◆ Problem to solve
Beginning with the line that holds "Click the paperclip attach icon in toolbar" in the data below, give again every line through the one that holds "1120x412 pixels.", exactly as written.

◆ Excerpted records
______________________________
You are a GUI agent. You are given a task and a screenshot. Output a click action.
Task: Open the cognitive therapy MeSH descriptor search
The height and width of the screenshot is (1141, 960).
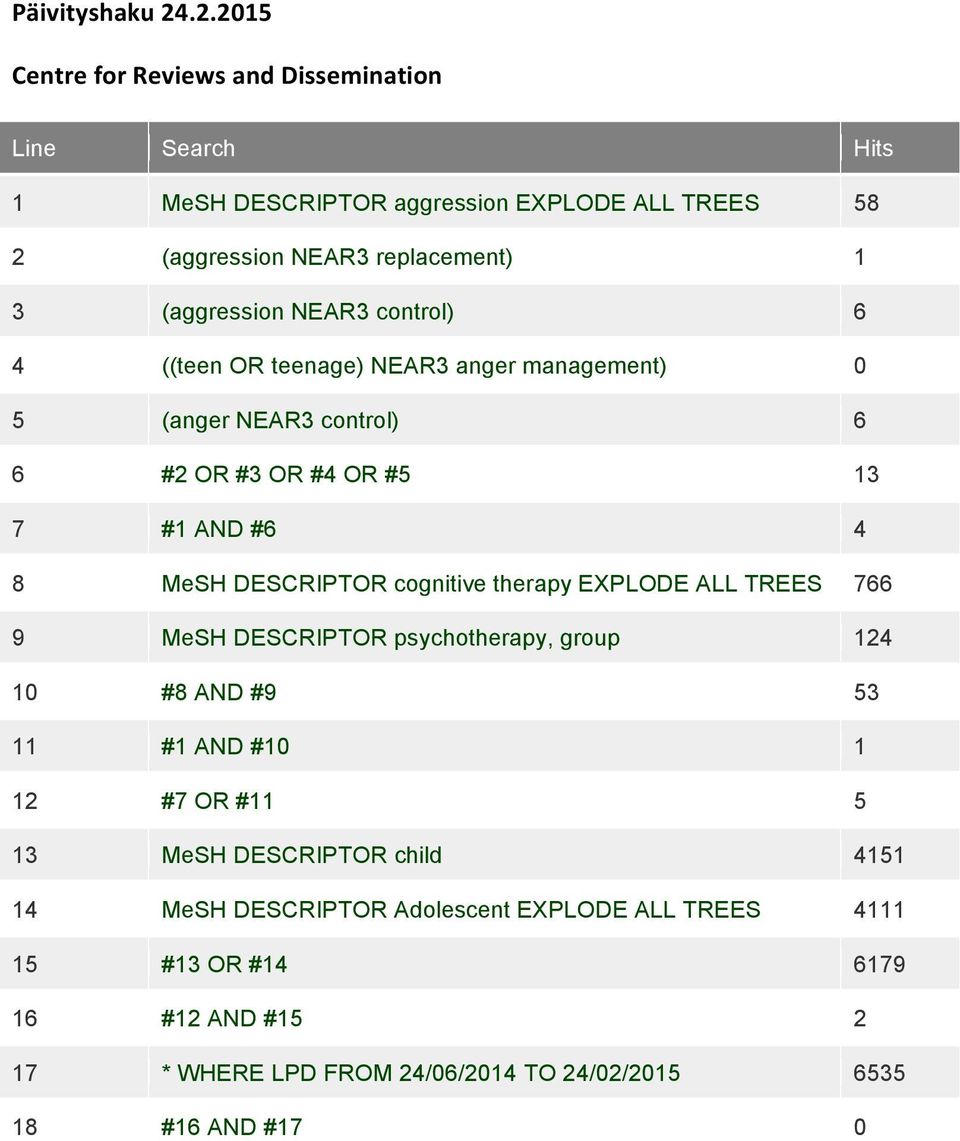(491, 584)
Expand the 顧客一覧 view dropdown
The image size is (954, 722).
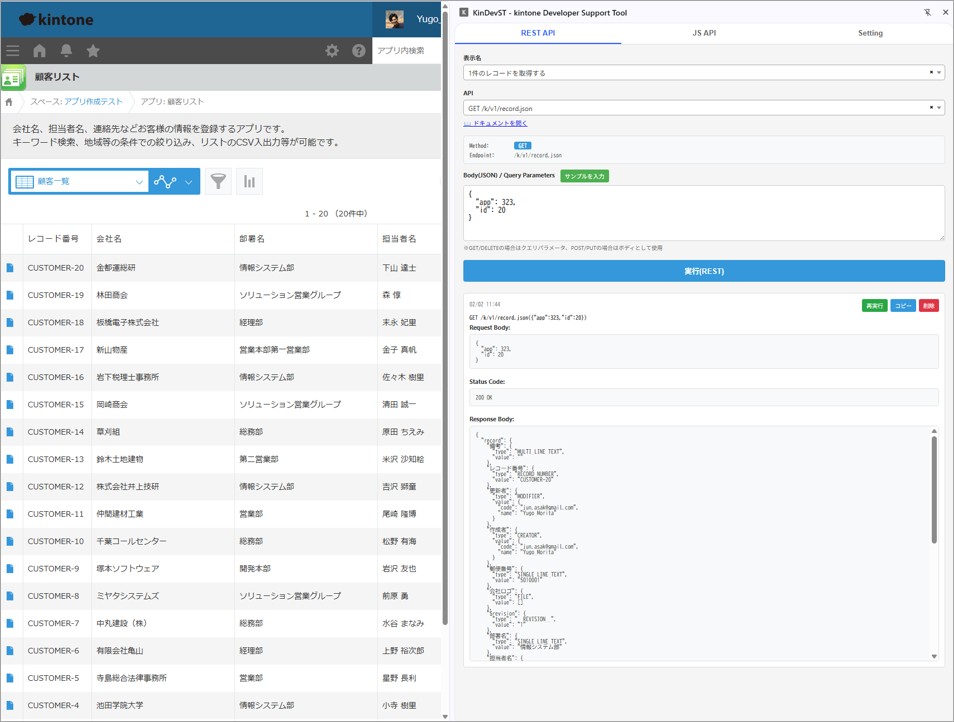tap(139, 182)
______________________________
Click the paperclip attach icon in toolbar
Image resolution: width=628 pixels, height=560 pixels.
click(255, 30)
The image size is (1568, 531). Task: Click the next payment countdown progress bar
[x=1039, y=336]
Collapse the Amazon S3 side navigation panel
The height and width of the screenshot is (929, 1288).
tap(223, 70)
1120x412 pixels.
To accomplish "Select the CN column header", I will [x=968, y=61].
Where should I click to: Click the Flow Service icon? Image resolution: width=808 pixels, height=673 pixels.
______________________________
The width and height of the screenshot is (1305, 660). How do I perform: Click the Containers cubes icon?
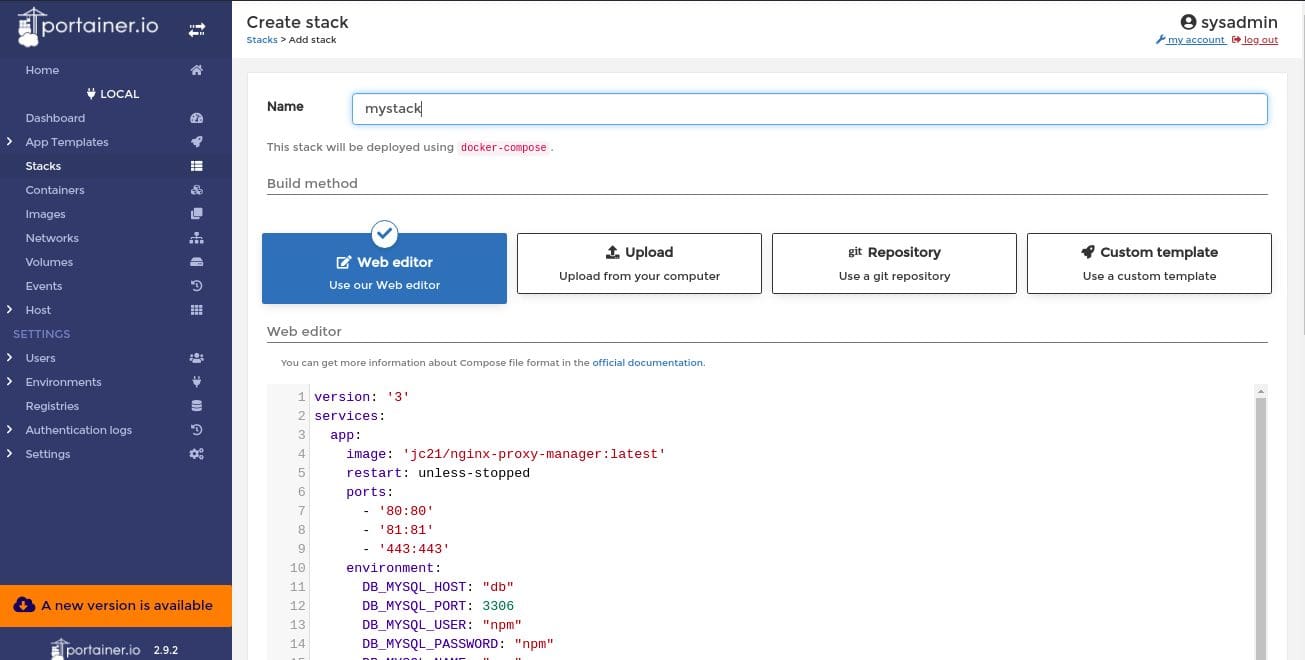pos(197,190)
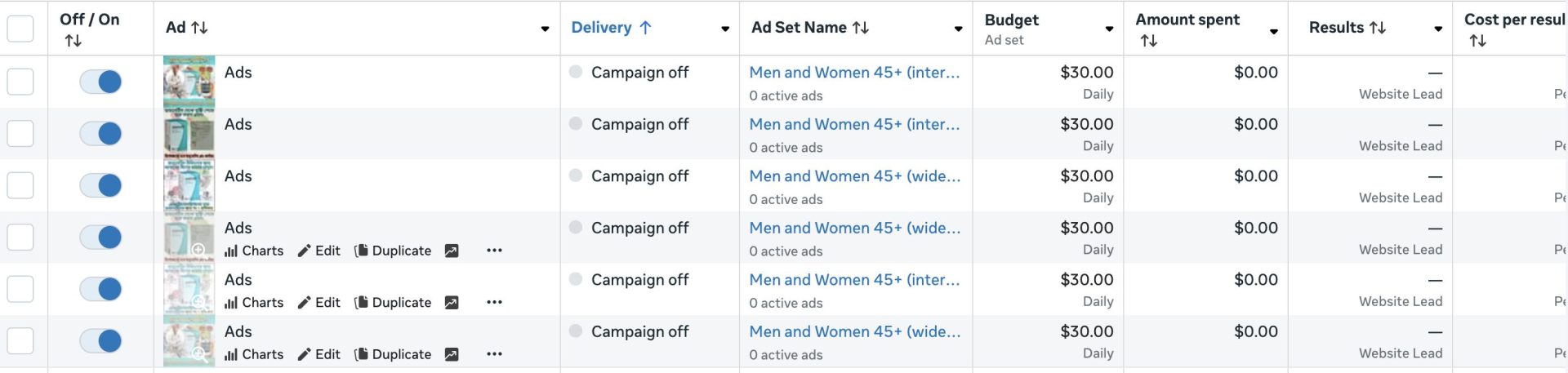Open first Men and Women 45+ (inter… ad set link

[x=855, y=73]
______________________________
◆ Answer space
Click the paperclip attach icon in toolbar
Image resolution: width=628 pixels, height=560 pixels.
click(255, 30)
The image size is (1568, 531). Task: Click the next payment countdown progress bar
[x=1039, y=336]
Collapse the Amazon S3 side navigation panel
The height and width of the screenshot is (929, 1288).
tap(223, 70)
1120x412 pixels.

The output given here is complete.